It's apparent from the first moments of the funky, Hendrix-esque album opener "Waiting On Your Love" that Krasno's voice has been an ace up his sleeve this whole time. Rich, warm, and full-bodied, his tone blends earnest sincerity with casual swagger and, much like his guitar playing, taps into a deep vein of emotion. On "Torture" and "Jezebel," he sings as a bruised survivor of love-gone-bad, while the slow-jam of "Please Ya" channels Otis Redding soul, and "On The Rise" builds off a bass-and-percussion groove with psychedelic samples and gorgeous harmonies. The album has its lighter moments, too, from "Unconditional Love"—inspired by the spirit-lifting arrival of Gutter's daughter after school every day—to "Natalie"—a romantic ode to an automobile originally written during Krasno's Soulive days. It's an eclectic collection, to be sure, but it's all tied beautifully together through Krasno's understated vocals and skillful songcraft, which always leaves enough room for him to stretch out on his six-string.

As brilliant as Krasno's guitar work is throughout the album, though, Derek Trucks arrives as a special guest on "Curse Lifter"—a hypnotic instrumental that lands somewhere between Santana and the Allman Brothers—to give him a real run for his money.

"Derek is my favorite guitar player in the world," says Krasno. "I've known him for close to 20 years, because the first national tour Soulive ever did was with the Derek Trucks Band, and we've been super close ever since. I've watched him progress into the best, and it was really important to have him on this record."
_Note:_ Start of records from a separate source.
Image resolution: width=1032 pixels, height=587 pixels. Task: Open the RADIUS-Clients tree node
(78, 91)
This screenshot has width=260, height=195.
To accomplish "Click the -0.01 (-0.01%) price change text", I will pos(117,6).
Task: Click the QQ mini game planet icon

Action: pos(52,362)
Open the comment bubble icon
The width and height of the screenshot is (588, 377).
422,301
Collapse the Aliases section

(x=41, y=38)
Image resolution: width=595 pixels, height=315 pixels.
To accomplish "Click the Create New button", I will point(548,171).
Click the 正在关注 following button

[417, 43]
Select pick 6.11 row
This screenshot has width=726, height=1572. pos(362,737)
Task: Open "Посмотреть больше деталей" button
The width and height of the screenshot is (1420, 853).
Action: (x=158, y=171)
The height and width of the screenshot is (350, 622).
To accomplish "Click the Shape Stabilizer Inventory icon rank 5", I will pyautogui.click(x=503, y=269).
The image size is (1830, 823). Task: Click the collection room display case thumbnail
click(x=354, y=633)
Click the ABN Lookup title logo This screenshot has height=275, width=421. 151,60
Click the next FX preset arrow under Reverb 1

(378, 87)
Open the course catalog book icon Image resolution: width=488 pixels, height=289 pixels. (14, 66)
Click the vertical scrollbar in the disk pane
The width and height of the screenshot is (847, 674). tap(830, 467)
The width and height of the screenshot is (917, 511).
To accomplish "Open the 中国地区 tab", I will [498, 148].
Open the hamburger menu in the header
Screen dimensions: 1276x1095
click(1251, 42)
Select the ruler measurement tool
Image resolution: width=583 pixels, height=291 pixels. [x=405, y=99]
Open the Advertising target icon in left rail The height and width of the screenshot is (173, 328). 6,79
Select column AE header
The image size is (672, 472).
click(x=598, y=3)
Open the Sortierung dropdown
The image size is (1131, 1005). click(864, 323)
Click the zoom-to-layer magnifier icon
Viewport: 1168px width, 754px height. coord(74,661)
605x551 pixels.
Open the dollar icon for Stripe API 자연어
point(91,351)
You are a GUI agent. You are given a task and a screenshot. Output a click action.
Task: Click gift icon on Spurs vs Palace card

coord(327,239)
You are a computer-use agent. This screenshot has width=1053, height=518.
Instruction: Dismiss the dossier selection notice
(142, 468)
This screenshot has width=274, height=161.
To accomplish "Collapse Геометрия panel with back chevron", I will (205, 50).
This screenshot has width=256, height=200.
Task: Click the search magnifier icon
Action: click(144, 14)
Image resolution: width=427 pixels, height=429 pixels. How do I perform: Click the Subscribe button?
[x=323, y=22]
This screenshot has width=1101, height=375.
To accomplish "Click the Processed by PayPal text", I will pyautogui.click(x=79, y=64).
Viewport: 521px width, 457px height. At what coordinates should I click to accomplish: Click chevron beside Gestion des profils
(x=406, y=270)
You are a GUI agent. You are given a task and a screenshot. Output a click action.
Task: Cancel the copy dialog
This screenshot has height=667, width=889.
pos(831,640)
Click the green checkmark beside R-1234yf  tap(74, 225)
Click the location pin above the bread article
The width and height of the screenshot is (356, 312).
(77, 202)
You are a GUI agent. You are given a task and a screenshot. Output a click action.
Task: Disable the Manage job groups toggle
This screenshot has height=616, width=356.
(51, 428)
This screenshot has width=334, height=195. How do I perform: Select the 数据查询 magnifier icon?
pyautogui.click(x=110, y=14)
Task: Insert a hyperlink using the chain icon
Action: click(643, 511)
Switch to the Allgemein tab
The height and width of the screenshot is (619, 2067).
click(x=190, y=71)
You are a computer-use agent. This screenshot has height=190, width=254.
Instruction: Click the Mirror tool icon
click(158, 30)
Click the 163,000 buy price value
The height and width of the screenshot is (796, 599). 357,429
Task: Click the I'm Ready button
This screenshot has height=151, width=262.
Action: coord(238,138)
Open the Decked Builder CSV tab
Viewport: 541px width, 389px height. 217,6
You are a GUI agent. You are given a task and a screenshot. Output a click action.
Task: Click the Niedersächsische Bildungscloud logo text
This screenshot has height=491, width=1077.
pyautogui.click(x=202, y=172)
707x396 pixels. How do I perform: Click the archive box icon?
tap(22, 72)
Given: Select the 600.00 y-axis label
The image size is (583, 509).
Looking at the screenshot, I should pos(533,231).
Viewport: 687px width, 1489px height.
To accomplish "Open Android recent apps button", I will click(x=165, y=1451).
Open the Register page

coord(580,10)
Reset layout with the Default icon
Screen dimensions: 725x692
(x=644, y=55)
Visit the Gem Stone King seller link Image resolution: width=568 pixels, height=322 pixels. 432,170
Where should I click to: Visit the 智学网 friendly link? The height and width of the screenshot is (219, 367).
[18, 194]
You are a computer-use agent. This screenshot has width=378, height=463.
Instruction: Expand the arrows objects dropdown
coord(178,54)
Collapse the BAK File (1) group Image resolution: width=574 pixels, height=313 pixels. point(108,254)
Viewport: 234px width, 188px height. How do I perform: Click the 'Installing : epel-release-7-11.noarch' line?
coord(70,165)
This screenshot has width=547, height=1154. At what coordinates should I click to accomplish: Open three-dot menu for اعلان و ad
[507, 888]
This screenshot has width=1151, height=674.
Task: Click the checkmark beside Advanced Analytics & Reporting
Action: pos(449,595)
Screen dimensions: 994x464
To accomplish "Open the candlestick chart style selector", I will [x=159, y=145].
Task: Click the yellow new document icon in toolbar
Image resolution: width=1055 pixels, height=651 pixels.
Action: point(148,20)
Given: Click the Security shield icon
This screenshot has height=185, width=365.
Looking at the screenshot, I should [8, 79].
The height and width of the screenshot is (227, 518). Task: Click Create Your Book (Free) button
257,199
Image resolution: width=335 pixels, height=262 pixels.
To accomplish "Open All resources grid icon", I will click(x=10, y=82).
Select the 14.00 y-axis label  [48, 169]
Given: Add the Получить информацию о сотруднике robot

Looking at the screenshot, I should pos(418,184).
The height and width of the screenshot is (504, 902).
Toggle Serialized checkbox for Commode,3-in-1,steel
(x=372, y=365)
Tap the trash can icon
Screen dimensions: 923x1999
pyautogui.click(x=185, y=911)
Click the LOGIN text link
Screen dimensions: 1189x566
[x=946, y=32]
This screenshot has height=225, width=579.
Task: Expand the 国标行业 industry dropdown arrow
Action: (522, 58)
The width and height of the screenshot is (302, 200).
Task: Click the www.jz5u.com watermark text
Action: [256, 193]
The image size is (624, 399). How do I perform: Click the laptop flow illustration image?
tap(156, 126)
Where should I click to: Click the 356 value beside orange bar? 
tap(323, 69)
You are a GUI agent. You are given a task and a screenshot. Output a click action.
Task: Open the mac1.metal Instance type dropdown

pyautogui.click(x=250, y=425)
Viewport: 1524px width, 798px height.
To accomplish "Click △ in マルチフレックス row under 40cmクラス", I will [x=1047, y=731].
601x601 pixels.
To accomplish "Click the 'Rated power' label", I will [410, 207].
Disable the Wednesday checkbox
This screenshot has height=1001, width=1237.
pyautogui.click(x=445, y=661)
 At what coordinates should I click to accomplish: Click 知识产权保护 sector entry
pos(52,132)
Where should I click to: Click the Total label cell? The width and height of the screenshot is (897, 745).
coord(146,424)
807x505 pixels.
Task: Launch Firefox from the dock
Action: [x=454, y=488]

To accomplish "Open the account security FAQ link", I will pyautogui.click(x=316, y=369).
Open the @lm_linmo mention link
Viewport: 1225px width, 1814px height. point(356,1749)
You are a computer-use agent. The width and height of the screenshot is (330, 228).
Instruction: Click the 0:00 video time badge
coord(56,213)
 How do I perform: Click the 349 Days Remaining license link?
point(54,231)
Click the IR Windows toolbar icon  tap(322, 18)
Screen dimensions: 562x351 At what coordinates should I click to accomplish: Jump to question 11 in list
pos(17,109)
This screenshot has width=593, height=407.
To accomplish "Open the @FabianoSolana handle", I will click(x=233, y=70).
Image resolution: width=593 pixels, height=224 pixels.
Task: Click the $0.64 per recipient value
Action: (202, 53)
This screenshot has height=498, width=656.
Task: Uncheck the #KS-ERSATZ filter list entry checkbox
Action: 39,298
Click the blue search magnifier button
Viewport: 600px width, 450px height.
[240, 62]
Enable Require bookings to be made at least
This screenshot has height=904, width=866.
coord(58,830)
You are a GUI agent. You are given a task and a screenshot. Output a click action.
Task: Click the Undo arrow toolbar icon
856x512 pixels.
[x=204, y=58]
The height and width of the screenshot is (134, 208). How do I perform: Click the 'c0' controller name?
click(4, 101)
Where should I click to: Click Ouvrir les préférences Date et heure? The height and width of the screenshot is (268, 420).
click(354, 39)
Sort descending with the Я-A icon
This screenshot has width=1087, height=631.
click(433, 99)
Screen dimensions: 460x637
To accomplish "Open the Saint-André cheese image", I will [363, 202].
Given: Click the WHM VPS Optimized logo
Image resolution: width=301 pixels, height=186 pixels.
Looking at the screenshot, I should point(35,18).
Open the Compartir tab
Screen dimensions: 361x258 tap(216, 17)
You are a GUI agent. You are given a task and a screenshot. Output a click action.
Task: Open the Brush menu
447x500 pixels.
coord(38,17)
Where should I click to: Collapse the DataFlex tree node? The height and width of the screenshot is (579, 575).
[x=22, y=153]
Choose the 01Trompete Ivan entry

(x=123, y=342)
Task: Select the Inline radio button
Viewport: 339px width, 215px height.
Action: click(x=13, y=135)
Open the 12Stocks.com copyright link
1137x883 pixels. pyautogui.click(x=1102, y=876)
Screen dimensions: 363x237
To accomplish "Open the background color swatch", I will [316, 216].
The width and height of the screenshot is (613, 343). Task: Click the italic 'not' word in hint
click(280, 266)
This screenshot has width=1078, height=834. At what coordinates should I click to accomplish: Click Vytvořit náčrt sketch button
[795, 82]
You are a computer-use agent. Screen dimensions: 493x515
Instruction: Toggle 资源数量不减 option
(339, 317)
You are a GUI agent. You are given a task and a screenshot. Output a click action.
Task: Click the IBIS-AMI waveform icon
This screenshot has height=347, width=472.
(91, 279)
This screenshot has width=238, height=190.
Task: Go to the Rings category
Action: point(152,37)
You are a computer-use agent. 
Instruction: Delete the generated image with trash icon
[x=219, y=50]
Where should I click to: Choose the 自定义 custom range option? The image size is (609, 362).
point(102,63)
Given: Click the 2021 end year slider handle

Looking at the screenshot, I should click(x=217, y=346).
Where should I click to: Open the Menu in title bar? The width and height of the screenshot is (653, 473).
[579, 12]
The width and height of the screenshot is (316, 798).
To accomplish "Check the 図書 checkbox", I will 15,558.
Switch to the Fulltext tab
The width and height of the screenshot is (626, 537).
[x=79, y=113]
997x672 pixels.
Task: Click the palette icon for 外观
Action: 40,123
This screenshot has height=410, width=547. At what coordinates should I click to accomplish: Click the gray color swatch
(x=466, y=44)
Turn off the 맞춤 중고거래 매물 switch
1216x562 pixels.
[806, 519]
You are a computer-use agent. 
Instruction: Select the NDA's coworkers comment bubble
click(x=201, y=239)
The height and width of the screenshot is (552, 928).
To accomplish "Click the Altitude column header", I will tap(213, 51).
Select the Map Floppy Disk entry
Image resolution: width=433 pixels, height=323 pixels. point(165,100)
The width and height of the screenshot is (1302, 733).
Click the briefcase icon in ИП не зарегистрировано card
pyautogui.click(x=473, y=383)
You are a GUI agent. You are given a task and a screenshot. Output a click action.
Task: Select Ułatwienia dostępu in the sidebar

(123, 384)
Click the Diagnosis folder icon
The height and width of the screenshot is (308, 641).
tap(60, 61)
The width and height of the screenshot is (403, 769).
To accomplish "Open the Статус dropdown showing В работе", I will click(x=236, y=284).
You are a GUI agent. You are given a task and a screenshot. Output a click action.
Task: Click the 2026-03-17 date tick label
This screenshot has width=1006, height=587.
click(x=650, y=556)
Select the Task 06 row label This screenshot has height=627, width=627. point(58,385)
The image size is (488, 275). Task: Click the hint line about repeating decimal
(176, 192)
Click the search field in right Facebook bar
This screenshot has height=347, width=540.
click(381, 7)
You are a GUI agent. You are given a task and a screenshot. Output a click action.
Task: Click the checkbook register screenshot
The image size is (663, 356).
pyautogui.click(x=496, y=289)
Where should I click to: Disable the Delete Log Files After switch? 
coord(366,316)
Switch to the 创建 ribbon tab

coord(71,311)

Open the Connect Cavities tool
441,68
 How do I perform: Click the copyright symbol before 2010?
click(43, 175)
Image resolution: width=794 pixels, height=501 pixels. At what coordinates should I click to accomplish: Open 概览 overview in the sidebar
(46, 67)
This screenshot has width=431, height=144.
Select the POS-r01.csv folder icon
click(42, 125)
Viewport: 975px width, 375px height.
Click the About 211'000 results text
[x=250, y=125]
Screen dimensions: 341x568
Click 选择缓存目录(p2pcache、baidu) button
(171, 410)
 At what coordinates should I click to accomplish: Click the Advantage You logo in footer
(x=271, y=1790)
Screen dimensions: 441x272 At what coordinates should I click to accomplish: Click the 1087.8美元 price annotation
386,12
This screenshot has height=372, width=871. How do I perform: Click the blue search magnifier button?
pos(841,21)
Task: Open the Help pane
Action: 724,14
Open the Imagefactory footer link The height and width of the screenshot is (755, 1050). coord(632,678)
The track's gorgeous, evocative guitar harmonies are a fitting way of bringing things full circle for Krasno, who's so often utilized his guitar in the service of others. In the end, he may not have drawn blood from a stone, but Krasno discovered deep wells of soul and untapped reservoirs of talent by recording this album, and he opened up entirely new worlds for himself as an artist in the process.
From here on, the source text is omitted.